5歳ごろになるとお友だちと関わって遊べるようになります。しかし上手に関われるようになって安心したのもつかの間。子ども同士のやり取りで、「○○言った」「○○言われた」などの小さな行き違いが起こってきます。女の子はどちらかというと感情的になりやすいです。自分だけでは思いがおさまらずお母さんに助け舟を求めるという簡単な方法を知っているのです。そんな時は、感情をコントロールできるようなお母さんの対処力がカギとなります。

ちゃんと解決しなくては!と、お母さんが裁判官になってはいませんか?



子どもがけんかをした時、お母さんは正しいことを教えたい、道徳心を育てたいと思うあまり解決してあげなくては、と意気込んでしまうかもしれません。両者から状況を聞き出し「それは○○ちゃんが悪いわね、謝りなさい」なんて言いたくもなります。しかし、けんかはどちらが悪くてどちらが謝らなくてはならないなんて、単純に白黒つけられるものではありません。それにお母さんは裁判官ではありませんよね。

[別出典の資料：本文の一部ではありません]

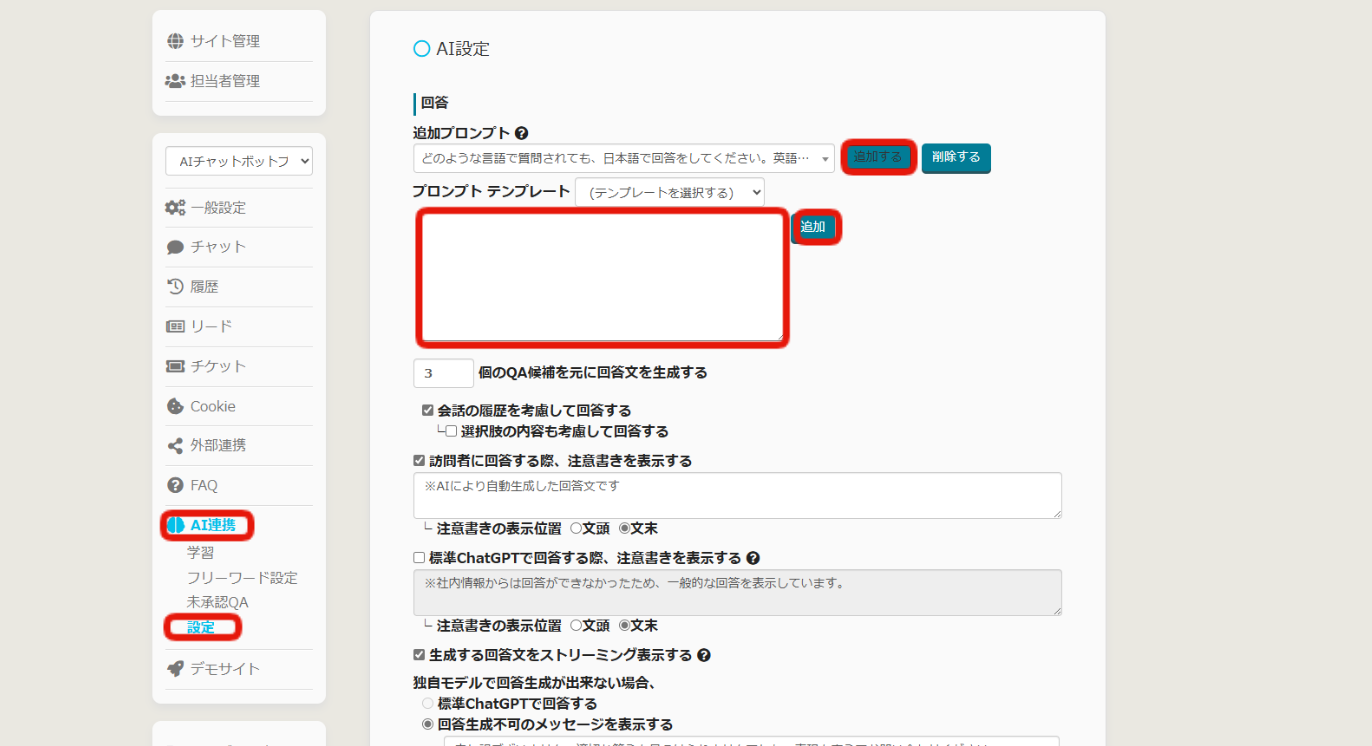Open 学習 under the AI連携 menu
This screenshot has height=746, width=1372.
[x=200, y=552]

子どもが何かを訴えてきたら、「リピート法」で感情を受け止めよう



子どもがけんかをして何かを訴えてきたときは、言葉をそのまま繰り返す「リピート法」が効果的です。「○○ちゃんが叩いたの」と訴えてきたら「○○ちゃんが叩いたのね」と繰り返し、「私は何もしてないんだよ!」と言われたら「あなたは何もしていないんだね」と繰り返します。このようなやりとりを、子どもが言葉が出なくなるまで続けます。このリピート法だけで子どもの感情は落ち着いていく効果があります。

子どもが求めているのは解決ではなく、心の痛みを分かってもらうこと



本当に子どもが求めているのは解決ではなく、誰かに自分の心の痛みを分かってもらいたいだけであることも多くあります。子どもはお母さんに自分の感情を受け止めてもらえただけで心が満たされます。このような経験の積み重ねにより、子どもは誰かに話を聞いてもらえたという安心感になります。そして徐々に他の方法でも自分の感情は自分でコントロールできるように成長できるのです。